• Data extracts
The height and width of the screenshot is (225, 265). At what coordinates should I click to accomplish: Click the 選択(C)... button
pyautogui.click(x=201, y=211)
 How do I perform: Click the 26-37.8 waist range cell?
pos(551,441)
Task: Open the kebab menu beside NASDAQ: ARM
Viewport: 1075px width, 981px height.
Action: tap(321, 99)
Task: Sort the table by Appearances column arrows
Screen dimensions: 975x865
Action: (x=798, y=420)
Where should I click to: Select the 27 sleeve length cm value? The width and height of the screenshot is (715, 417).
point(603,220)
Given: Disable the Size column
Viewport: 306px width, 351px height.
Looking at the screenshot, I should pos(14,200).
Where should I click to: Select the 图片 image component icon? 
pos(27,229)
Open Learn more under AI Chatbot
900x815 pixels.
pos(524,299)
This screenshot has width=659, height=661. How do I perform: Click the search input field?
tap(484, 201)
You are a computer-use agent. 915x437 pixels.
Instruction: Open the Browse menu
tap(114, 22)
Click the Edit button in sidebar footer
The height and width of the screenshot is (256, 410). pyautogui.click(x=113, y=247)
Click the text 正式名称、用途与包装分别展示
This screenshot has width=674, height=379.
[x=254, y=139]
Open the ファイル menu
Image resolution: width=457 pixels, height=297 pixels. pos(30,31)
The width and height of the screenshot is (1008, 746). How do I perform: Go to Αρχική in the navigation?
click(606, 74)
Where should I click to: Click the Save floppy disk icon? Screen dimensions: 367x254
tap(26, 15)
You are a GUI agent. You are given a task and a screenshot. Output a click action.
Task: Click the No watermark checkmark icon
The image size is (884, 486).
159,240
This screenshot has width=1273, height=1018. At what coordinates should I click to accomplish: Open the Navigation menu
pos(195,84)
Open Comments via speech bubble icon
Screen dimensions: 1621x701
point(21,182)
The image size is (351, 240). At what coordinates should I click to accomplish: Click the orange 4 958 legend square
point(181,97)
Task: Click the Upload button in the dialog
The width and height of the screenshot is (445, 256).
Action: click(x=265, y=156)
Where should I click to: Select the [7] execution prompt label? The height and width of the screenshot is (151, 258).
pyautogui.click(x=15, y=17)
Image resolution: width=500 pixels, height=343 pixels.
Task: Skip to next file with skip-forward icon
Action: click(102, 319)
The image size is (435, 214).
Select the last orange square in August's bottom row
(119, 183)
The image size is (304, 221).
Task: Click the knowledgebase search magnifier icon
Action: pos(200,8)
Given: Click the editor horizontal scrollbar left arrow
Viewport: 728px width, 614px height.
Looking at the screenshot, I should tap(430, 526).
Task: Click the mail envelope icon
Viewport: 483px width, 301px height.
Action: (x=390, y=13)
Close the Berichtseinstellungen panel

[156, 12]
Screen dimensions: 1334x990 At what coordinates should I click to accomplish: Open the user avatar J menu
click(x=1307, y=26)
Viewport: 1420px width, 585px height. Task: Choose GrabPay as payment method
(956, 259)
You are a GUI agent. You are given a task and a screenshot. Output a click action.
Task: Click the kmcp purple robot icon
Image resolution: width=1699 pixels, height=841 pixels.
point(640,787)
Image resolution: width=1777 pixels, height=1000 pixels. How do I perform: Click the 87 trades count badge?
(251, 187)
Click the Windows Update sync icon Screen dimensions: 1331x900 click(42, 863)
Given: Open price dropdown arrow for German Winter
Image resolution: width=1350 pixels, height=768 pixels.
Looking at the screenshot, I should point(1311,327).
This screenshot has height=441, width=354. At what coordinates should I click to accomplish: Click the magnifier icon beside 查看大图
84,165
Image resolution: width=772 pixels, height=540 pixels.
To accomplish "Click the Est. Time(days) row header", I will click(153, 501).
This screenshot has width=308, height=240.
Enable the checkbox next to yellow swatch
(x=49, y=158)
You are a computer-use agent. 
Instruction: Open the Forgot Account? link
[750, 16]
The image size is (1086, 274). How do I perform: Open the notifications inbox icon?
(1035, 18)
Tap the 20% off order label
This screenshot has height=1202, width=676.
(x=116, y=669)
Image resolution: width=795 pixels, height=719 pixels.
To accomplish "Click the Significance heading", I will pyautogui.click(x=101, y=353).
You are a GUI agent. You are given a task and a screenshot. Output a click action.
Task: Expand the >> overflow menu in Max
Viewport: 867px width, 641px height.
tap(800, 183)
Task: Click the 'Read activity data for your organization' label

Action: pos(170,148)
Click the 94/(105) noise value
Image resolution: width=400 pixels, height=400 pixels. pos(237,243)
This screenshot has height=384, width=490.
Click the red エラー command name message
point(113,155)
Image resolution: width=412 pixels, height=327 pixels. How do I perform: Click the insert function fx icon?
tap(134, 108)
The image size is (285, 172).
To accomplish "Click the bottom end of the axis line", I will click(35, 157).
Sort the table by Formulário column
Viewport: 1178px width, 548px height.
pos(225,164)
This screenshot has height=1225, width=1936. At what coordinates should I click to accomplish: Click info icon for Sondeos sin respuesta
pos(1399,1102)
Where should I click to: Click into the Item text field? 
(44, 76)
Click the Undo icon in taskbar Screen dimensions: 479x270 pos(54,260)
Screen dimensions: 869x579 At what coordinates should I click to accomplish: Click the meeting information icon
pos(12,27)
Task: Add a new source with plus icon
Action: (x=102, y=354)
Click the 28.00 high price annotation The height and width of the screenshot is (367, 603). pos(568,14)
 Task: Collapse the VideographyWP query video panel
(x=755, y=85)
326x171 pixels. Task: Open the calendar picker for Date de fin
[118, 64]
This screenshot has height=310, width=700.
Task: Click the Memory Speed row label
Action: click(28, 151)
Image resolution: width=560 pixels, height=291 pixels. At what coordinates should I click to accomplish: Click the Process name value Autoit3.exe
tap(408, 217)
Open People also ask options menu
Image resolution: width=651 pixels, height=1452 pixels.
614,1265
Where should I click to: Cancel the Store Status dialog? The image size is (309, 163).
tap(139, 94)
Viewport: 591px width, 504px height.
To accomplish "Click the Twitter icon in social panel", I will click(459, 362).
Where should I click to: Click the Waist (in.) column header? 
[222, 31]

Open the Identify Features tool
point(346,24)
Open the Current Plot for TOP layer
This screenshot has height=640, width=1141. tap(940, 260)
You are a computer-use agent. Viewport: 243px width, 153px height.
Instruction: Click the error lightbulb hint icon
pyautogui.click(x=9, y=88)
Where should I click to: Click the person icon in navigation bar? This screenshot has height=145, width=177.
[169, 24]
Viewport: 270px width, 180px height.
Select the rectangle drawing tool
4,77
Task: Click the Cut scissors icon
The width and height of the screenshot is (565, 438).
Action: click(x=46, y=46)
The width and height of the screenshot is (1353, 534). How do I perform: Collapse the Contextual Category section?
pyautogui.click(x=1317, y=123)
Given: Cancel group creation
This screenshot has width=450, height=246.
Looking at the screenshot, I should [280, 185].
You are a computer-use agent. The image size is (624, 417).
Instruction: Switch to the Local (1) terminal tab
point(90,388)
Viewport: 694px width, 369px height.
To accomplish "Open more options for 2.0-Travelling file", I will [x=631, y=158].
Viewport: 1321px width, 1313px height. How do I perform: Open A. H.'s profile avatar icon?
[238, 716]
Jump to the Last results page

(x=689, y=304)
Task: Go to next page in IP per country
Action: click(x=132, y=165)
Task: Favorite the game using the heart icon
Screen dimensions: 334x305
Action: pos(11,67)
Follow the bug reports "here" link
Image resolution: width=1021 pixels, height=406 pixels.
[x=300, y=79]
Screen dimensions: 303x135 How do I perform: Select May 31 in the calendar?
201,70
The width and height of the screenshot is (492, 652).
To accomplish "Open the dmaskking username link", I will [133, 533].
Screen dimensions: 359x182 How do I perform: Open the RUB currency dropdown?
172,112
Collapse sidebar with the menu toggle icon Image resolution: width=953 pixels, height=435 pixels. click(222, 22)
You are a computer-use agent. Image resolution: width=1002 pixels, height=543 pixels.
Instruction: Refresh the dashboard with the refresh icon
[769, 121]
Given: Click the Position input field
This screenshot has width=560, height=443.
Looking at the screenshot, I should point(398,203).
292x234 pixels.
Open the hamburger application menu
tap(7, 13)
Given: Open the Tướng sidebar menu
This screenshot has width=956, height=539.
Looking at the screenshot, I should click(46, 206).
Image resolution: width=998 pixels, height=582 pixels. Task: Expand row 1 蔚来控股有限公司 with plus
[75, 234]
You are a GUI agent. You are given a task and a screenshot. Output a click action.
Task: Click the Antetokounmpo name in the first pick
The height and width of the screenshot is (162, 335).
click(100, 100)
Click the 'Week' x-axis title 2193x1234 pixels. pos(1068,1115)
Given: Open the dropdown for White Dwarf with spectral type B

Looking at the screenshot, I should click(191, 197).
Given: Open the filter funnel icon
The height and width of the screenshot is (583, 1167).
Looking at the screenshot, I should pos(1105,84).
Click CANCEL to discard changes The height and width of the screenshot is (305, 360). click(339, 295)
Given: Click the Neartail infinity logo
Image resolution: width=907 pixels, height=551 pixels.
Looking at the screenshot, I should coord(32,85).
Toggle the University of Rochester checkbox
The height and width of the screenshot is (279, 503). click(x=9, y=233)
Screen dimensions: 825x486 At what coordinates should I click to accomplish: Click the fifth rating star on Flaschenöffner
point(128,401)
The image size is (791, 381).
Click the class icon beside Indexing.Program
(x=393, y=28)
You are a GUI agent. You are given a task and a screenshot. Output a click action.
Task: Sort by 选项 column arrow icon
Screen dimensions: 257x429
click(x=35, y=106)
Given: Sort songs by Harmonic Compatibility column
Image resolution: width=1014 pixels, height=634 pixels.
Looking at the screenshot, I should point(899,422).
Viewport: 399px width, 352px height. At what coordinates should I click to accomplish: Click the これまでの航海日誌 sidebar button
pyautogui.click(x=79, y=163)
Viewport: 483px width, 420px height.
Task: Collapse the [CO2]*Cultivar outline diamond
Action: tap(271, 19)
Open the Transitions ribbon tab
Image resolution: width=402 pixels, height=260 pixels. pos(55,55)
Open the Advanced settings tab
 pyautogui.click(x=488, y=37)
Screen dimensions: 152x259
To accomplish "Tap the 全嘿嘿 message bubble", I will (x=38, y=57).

• Goal of the exercise
In the data shown above, how many lines hold the string "options"? The answer is the number alone.

• Task response
2